Berdasarkan penjelasan di atas, maka yang dimaksud tabarruj yang dipahami dari ayat di atas, sebagaimana yang dilakukan perempuan-perempuan pelacur Jahiliah, adalah: menampakkan perhiasan yang menarik perhatian kaum laki-laki. 

Dengan demikian, dapat disimpulkan bahwa perhiasan yang menarik perhatian adalah tabarruj yang terlarang. Kesimpulan ini diperkuat firman Allah kepada istri-istri Nabi : 

Dan hendaklah kamu tetap di rumahmu dan janganlah kamu berhias dan bertingkah laku seperti orang-orang jahiliyah yang dahulu. (TQs. Al-Ahzab: 33).

Tabarruj (kaum perempuan) jahiliah yang dahulu adalah menarik perahatian kaum laki-laki dengan cara menggerak-gerakkan gelang kakinya. Inilah hakekat tabarruj. Dan ini pula makna tabarruj yang sampai-sampai kaum perempuan yang tidak ada harapan menikah tetap dilarang darinya. 

Padahal, Allah membolehkan bagi mereka menampakkan perhiasan dengan syarat tidak untuk menarik perhatian kaum laki-laki. Dan pada beberapa bahasan sebelumnya, telah kita ketahui bahwa kata "perhiasan" diungkapkan pula untuk menyebut pakaian, bedak, kalung, gelang, cincin, dan tubuh perempuan itu sendiri. 
Dengan demikian, tabarruj adalah mengenakan sebuah pakaian yang dapat menarik perhatian kaum laki-laki. 

Termasuk bedak, celak, lipstik, eye shadow, kutek, semir rambut, dan semua jenis kosmetik serta pengharum. Pemakaian jenis-kenis kosmetik tersebut, sekira dapat menarik perhatian kaum laki-laki adalah bentuk tabarruj. Pemakaian anting, kalung, gelang, dan gelang pada kaki, cindik, sekira menarik perhatian [kaum laki-laki pada] kaum perempuan, adalah juga bentuk tabarruj yang diharamkan. 

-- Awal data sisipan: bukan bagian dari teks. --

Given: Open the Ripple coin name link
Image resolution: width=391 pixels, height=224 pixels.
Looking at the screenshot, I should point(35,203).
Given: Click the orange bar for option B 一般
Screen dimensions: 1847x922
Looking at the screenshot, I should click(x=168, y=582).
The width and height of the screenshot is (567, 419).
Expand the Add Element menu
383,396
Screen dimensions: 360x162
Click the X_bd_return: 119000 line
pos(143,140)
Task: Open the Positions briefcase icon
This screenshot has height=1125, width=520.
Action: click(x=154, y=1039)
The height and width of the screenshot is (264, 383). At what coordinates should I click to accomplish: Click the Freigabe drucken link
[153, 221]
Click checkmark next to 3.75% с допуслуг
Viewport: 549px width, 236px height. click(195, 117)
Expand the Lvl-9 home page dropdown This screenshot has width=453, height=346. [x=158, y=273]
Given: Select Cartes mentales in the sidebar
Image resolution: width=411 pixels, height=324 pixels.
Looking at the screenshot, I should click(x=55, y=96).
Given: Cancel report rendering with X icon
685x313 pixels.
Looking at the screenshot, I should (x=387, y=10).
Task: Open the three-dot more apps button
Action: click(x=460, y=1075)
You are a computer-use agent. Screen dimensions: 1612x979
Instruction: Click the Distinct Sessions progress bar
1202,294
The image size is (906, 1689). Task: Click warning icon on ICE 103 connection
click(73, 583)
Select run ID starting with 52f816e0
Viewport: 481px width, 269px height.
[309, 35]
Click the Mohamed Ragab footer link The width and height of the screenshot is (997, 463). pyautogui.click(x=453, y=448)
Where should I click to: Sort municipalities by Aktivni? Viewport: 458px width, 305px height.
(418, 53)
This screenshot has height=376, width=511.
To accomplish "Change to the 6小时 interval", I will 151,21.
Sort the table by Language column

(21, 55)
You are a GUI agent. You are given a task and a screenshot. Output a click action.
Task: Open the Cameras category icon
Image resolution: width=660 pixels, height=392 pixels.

Terakhir, menampakkan sebagian tubuh; seperti dada, betis, dua telinga, rambut, atau yang lain, semuanya termasuk tabarruj. Sebab, nash yang menyatakan: illâ mâ zhahar[a] minhâ (kecuali yang nampak darinya), telah menegaskan pengecualian pada wajah, dua telapak kaki sampai gelang kaki, dan dua telapak tangan sampai setengan lengan. 

Sehingga, menampakkan selain yang dikecualikan tersebut adalah haram, kendati tidak menarik perhatian kaum laki-laki. 

Atas dasar ini, kebiasaan kaum perempuan Muslimah di kota-kota besar di Arab, meniru perempuan Barat kafir, kendati hal ini tidak menarik perhatian kaum laki-laki karena banyaknya kaum perempuan di jalan-jalan, kantor-kantor dan depeteman pemerintahan, di perusahaan, dan di tempat-tempat yang lain. 

Sehingga aurat menjadi tidak indah lagi, atau tidam menarik lagi. Dan yang menarik tinggal yang benar-benar cantik, atau yang hampir semua bagian tubuhnya kelihatan, dan sisanya tertutup dengan celana atau blus yang sangat tipis lagi ketat. 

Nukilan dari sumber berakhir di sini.